2018/1 – Welcome, one and all!

The warmest of Orkney welcomes to one and all, visitors and locals both, as the county’s world renowned folk festival kicks off its 36th outing tonight, presenting the first six concerts – in Stromness, Stenness, Burray and Evie – from the weekend’s mouthwatering tally of 35 programmed events, including ceildhs, workshops, talks and free performances, in 20 different venues across the islands.

For the fifth consecutive year, the festival’s advance sales have broken new records: 6200 tickets had been snapped up by yesterday, representing almost 90 percent of overall capacity, and 20 complete selllout events – so if your musical dance-card’s not already full, you’d better be quick. And if you’re still to arrange accommodation, we hope you like camping – or are prepared to travel, as every bed in Stromness and for miles around has long since been bagged.

Alongside the main concert programme, there is of course Orkney Folk Festival’s (in)famous schedule of pub sessions throughout the weekend, hosted as ever by the stalwart triumvirate of the Royal Hotel, the Stromness Hotel and the Ferry Inn, all conducively situated mere stumbling-distance apart. These informal gatherings will feature many headline artists, and all musicians are welcome to take part.

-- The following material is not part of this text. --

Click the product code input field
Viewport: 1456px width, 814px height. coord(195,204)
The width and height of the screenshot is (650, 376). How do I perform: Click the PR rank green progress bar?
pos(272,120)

This year’s festival started warming up earlier than ever, with more acts than ever opting to arrive yesterday to settle in, including most of those who’ve come the furthest, such as Australia’s The Maes, Newfoundlanders The Once, and the nine-strong international line-up String Sisters, including members from the US, Norway, Sweden and Ireland. They were greeted by a picture-perfect day of sunshine and blue skies, with more of the same forecast right through till Monday, and temperatures predicted to hit a sizzling 15ºC. Yesterday’s clement conditions gave way to a beautiful rose-tinted sunset – aptly matched, as the evening ferry’s arrivals dispersed, by the actual pink rose-petals mysteriously strewn across the entrance to the Stromness Hotel. (Apparently there was a wedding or anniversary celebration going on, but we prefer to see them as propitiously symbolic.)

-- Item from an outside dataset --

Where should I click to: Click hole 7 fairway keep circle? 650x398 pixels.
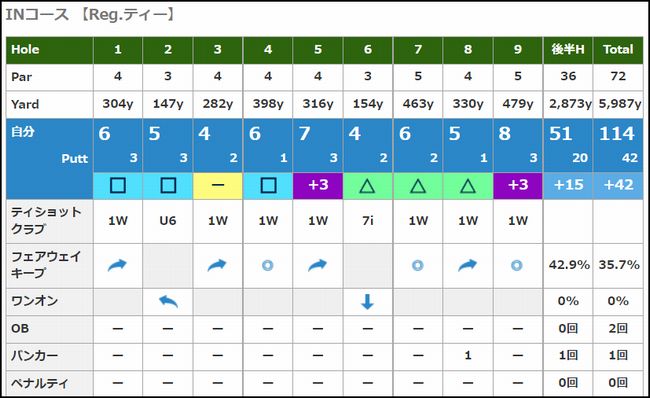[x=418, y=265]
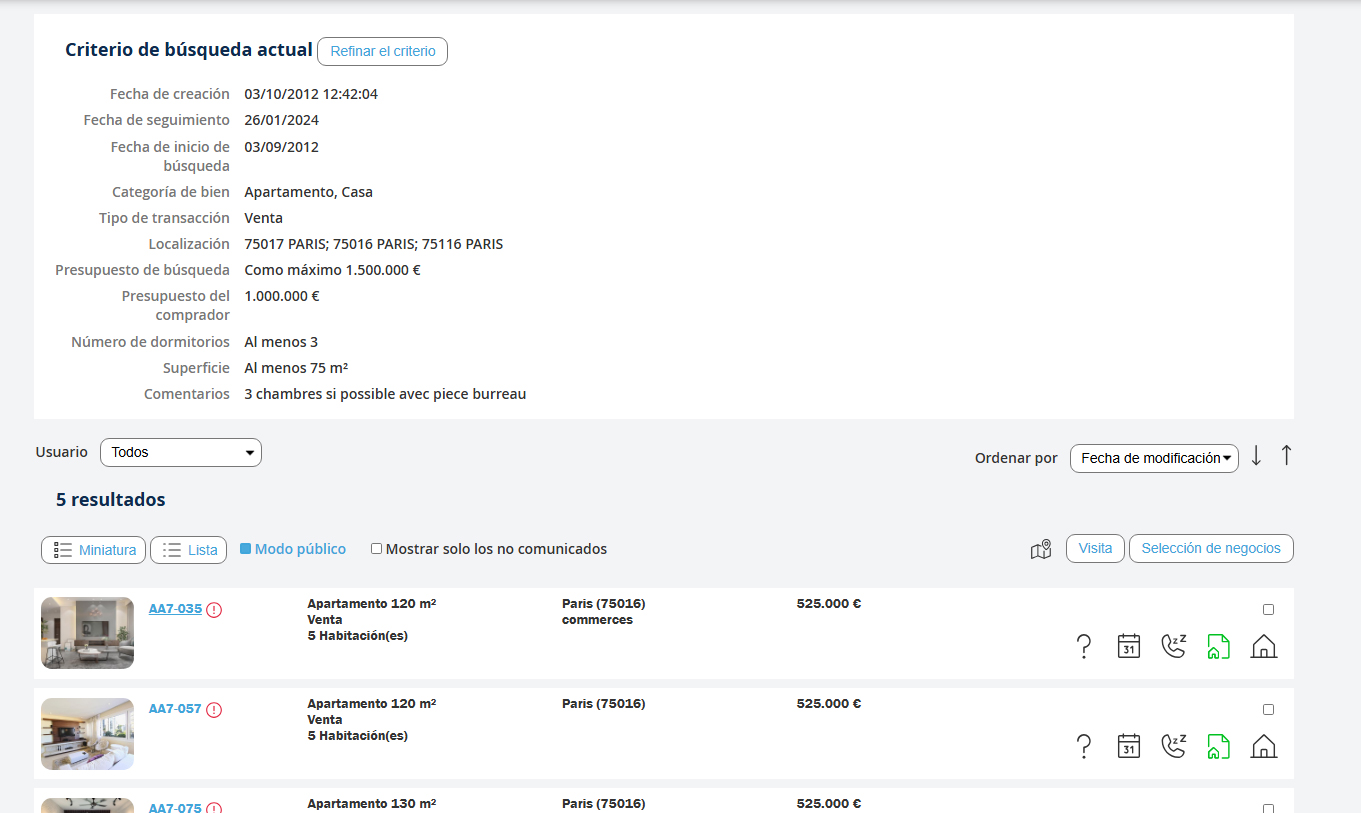Image resolution: width=1361 pixels, height=813 pixels.
Task: Toggle the Modo público option
Action: (246, 549)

String Sisters’ early arrival also resulted in a welcome bonus for a couple of return Danish visitors, who, having flown in yesterday, were attempting to puzzle out the somewhat counterintuitive bus timetable between Kirkwall airport and Stromness. Just as they were scratching their heads, they spotted a bus with a sign for their destination, and so naturally flagged it down. It was actually String Sisters’ designated airport pickup, just one part of the festival’s labyrinthine transport schedule, but there was plenty of room on board, and said sorority were happy to share, so the Danes got a free express ride, direct to the festival hub.

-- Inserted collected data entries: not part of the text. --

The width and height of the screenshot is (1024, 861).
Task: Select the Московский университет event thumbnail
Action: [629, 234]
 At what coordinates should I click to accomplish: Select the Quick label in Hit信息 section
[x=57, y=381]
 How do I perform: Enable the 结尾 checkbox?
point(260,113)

Given how full the town is, it can be a challenge for Orkney Folk Festival visitors to secure sustenance for the evening, in the somewhat narrow window between dinner-time starting and the concerts’ 7.30 kick-off. Besides basic catering capacity, the weekend’s particular conditions can also present further unexpected obstacles, as Kevin Macleod, our compère beyond compare, yesterday recalled from last year. In search of his supper one night, he first tried the Stromness Hotel, but in addition to a plethora of fellow hungry punters, the teatime session was still going strong, including a gentleman gi’in it laldy on the hammer dulcimer, a distinctively expansive instrument which took up an entire restaurant table. Inwardly musing that it was years since he’d seen somebody playing said instrument, Kevin next repaired to the Ferry Inn in hope of food – only to find that the likewise still-swinging session there featured not one, but two hammer dulcimers. As he himself observed – what are the chances?

The demise of Stromness’s chippie, a former firm favourite with festival-goers, has added further pressure to the logistics of keeping oneself fed (you can’t really eat a Chinese with your fingers while sitting by the harbour), and so we’re happy to report that the ever-sagacious folk festival committee, in anticipation of this issue, has been consulting with the Stromness Community Business Forum, to secure the presence of significantly more mobile food providers over this weekend, including Leigh’s justly celebrated burger van, which will be parked up in the town from Friday to Sunday, while the regular swimming-club stall, serving up soup, sandwiches and mince rolls, will stay open considerably longer. An army marches on its stomach, after all, so make sure and keep yours well ballasted – there’s a looong weekend ahead.